MakieOrg / Makie.jl

Interactive data visualizations and plotting in Julia
https://docs.makie.org/stable
MIT License
2.37k stars 302 forks source link

Refimage test accuracy #1387

Open ffreyer opened 2 years ago

ffreyer commented 2 years ago

I noticed in #1382, specifically https://github.com/JuliaPlots/Makie.jl/runs/3884166657 that about half the refimage tests still pass when the output is just white.
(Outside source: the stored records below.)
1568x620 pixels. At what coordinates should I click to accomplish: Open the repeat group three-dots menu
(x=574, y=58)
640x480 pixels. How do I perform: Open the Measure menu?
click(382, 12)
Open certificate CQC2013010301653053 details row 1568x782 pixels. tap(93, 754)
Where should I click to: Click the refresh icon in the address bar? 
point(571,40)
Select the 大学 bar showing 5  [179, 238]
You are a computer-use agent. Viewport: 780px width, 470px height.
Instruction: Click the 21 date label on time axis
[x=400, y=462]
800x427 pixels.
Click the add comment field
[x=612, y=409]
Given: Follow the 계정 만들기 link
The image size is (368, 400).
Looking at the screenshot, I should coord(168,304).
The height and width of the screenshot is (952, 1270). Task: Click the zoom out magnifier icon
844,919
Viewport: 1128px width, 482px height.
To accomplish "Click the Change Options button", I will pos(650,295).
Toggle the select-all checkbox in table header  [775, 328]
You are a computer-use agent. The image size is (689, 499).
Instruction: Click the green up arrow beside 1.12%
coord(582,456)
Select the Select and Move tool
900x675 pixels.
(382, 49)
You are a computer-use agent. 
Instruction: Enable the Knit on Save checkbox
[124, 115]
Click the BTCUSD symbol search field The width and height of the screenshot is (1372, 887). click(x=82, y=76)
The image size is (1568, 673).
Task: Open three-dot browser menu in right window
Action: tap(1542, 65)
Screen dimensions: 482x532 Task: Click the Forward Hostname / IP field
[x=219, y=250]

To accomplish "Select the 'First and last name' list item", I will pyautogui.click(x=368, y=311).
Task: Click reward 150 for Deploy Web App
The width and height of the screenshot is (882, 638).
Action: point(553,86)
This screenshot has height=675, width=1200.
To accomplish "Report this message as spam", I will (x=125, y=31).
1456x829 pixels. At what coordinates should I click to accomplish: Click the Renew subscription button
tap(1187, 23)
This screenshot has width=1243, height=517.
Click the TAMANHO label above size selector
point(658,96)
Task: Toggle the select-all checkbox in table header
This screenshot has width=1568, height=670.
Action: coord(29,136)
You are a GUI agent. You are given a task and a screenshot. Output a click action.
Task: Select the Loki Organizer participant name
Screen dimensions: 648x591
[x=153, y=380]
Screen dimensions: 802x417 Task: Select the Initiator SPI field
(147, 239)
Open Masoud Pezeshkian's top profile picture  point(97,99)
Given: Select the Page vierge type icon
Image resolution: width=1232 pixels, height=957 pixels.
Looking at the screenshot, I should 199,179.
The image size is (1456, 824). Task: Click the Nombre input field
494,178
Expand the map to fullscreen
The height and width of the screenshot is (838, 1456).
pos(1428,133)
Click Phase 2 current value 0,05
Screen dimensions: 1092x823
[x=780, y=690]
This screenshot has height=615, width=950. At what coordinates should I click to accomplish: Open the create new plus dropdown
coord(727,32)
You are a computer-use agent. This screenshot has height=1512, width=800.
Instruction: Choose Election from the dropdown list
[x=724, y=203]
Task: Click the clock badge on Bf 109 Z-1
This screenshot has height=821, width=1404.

It would probably be good to decrease the accuracy threshold and maybe cut/rework some tests that can't reach high accuracy.

For reference, these should be all the refimage tests that passed when comparing to a blank white output in that test run:

0.0003 == text_266_latexsimple.png
0.0022 == text_289_latexupdates/step-1.png
0.0022 == text_310_updateannotationstyle/step-1.png
0.0031 == text_185_empty_lines.png
0.0033 == text_289_latexupdates/step-2.png
0.0033 == text_310_updateannotationstyle/step-2.png
0.0039 == text_277_latexbb.png
0.0087 == text_113_multi_boundingboxes.png
0.0088 == text_141_single_boundingboxes.png
0.0116 == text_80_single_strings_single_positions_justification.png
0.0125 == attributes_40_position.png
0.0129 == attributes_16_font.png
0.0129 == attributes_3_align.png
0.0131 == short_tests_22.png
0.0131 == short_tests_23.png
0.0142 == attributes_46_rotation.png
0.0144 == examples3d_422_UnicodeMarker.png
0.0147 == examples3d_128_Markersizes.png
0.0147 == text_32_single_strings_single_positions.png
0.0148 == text_55_multi_strings_multi_positions.png
0.0149 == short_tests_21.png
0.0150 == short_tests_56.png
0.0158 == examples3d_124_scatter.png
0.0171 == short_tests_49.png
0.0178 == attributes_22_glowcolor,glowwidth.png
0.0179 == short_tests_57.png
0.0183 == attributes_54_visible.png
0.0192 == text_19_dataspace.png
0.0201 == text_173_text_in_3d_axis.png
0.0208 == text_330_latexticks.png
0.0210 == examples2d_305_LineFunction.png
0.0223 == examples3d_132_RecordVideo.mp4
0.0237 == text_344_dynamiclatexticks.png
0.0291 == short_tests_20.png
0.0319 == short_tests_68.png
0.0320 == examples2d_142_TextAnnotation.png
0.0320 == text_252_latexstrings.png
0.0322 == examples3d_116_MeshscatterFunction.png
0.0363 == text_202_3Dscreenspaceannotations.png
0.0391 == short_tests_19.png
0.0398 == examples3d_290_Fluctuation3D.png
0.0413 == examples3d_342_ConnectedSphere.png
0.0442 == short_tests_67.png
0.0446 == examples3d_168_Contour3d.png
0.0451 == examples2d_199_Linechangingcolour.mp4
0.0455 == short_tests_25.png
0.0499 == short_tests_42.png
0.0502 == short_tests_51.png
0.0526 == short_tests_1.png
0.0555 == examples3d_239_FEMmesh3D.png
0.0572 == examples2d_120_scale_plot.png
0.0581 == examples3d_69_ColoredMesh.png
0.0585 == examples3d_60_TexturedMesh.png
0.0590 == examples2d_129_Polygons.png
ffreyer commented 2 years ago

Here are all the scores from that test run as well as results from previous runs that did not change anything visually. To summarize:

Maybe we could try cleaning up the worst offenders in WGLMakie and aim for 0.02 as a threshold? That would leave 28 cases in the list above. Mabye for those we can create some more noise in the refimages?

ffreyer commented 2 weeks ago

Need to check if this is still true

jkrumbiegel commented 2 weeks ago

Shouldn't, because I changed to a fixed tile based comparison at some point, and in these smaller tiles the sensitivity is higher.

The threshold is still higher than it would need to be if some noise weren't introduced by movie compression, I think the movie frames have the highest diff scores.

SimonDanisch commented 2 weeks ago

It's much better but @ffreyer we still had a PR not fail even though the colors of a meshscatter changed in WGLMakie... So maybe could still do with some tweaking?